# Easton Ascent II vs. Mavic K SL's



## singletrak (Mar 29, 2005)

I'm bulilding my new road bike and need a wheelset. I'm on the fence between Ascent II's and K SL's. I'm trying to find a balance between cost, weight and strength ( who isn't).
I'm less than 145lbs wet so usually easy on my wheels. I'll be using the set for racing/training although if they're too sweet I can use the CPX33's from my cross bike for training and reserve the hot wheels for racing / weekend whoopass training rides (you know the one, when so and so Cat 1 dude decides to show up and "school" everyone and you want to be prepared). Mavic has a program called MP3 which for $70 provides a no ?'s asked crash warranty on the K's for three years. So factor this in for any reccomendations. Thanks in advance.


----------



## SilasCL (Jun 14, 2004)

singletrak said:


> I'm bulilding my new road bike and need a wheelset. I'm on the fence between Ascent II's and K SL's. I'm trying to find a balance between cost, weight and strength ( who isn't).
> I'm less than 145lbs wet so usually easy on my wheels. I'll be using the set for racing/training although if they're too sweet I can use the CPX33's from my cross bike for training and reserve the hot wheels for racing / weekend whoopass training rides (you know the one, when so and so Cat 1 dude decides to show up and "school" everyone and you want to be prepared). Mavic has a program called MP3 which for $70 provides a no ?'s asked crash warranty on the K's for three years. So factor this in for any reccomendations. Thanks in advance.
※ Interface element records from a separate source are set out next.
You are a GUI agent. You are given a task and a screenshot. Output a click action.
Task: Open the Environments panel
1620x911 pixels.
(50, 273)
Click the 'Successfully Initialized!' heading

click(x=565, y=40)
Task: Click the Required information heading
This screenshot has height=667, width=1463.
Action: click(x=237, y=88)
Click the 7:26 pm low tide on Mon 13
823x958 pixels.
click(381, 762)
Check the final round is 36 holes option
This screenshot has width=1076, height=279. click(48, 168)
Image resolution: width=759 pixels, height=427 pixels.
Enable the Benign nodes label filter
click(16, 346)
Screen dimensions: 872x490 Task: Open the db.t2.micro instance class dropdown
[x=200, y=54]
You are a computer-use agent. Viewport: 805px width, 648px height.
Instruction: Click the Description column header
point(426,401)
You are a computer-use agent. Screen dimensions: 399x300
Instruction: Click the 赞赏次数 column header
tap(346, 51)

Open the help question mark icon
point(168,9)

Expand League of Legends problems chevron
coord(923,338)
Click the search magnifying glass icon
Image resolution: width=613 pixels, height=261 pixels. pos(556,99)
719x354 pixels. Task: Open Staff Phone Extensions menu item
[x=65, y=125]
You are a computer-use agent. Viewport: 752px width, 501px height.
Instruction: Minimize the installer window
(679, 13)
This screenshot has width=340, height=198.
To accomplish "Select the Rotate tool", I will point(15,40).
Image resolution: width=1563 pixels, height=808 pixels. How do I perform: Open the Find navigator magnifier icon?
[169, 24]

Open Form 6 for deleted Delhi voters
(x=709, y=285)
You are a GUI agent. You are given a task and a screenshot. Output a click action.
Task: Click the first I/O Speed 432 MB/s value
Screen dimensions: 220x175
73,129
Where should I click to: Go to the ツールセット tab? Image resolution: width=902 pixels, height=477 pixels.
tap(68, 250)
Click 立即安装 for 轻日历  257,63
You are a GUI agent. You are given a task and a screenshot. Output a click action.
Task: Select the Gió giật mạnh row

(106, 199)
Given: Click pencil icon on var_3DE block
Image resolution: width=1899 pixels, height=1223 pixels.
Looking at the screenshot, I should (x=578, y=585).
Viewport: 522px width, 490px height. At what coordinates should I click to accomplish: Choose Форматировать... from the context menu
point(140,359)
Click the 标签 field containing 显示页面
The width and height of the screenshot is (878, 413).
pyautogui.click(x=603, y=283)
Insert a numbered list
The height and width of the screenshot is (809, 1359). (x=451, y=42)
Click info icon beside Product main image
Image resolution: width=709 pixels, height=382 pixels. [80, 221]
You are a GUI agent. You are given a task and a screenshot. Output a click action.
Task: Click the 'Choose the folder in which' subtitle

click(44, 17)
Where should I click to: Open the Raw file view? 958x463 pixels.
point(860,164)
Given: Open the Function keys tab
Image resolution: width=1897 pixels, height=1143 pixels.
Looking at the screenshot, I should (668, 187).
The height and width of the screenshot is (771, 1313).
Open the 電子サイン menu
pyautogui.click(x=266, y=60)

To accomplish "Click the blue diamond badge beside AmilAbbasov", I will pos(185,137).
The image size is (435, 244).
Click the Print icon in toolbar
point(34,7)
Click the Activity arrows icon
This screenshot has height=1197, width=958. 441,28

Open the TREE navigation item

I've enjoyed my Circuits for a couple of years, only needed truing after a crash.

People say Ks are super tough too.

Your choice should probably come down to $ and which looks cooler, both of these wheels are a good compromise between tough and light. Others will soon post that handbuilts will do a similar job for much less money, so that's certainly a good option too.

Silas


----------